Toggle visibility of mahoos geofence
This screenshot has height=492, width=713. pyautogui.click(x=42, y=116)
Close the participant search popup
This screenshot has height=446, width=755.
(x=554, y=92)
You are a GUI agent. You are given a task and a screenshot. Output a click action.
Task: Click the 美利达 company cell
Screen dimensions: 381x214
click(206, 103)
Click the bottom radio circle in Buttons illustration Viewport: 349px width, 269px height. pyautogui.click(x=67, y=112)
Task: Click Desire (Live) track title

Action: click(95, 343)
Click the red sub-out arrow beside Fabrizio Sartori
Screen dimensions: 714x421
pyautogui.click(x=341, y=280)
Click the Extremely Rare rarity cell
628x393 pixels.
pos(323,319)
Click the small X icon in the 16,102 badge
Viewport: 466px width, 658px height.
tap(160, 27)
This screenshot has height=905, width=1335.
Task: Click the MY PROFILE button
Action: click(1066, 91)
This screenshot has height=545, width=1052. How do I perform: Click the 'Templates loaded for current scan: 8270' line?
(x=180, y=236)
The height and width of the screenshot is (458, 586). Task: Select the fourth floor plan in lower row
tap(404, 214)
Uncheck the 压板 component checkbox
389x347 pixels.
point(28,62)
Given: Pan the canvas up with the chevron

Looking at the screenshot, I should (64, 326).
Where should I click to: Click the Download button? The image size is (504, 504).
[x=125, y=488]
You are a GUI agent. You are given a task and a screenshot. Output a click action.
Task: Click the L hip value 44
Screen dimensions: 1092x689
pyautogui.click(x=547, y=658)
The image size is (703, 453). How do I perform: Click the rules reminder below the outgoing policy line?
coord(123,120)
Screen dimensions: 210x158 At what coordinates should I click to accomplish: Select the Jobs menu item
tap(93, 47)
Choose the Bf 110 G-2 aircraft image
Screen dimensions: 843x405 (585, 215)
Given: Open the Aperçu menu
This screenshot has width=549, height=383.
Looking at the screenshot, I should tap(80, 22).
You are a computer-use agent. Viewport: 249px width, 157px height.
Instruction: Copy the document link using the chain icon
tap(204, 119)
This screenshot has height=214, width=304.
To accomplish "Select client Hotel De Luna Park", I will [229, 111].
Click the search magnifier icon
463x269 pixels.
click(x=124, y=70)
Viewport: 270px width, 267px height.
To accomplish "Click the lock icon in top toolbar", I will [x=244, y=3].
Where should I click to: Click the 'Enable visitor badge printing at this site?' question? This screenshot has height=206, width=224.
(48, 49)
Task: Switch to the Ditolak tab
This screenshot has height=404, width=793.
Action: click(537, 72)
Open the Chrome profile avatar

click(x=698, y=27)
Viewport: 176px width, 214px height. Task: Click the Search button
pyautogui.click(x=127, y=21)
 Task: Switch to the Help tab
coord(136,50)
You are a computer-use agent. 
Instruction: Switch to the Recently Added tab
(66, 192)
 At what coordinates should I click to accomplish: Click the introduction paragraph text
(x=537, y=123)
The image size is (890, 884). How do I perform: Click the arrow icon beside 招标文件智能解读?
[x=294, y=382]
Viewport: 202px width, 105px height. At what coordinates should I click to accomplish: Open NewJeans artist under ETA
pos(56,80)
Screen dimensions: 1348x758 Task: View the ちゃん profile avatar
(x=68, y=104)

What you have to do: Wherever the string "agent" appears in a line of the records, copy that line.

Reply to the exercise:
You are a GUI agent. You are given a task and a screenshot. Output a click action.
You are a GUI agent. You are given a task and a screenshot. Output a click action.
You are a computer-use agent. Viewport: 249px width, 157px height.
You are a computer-use agent. 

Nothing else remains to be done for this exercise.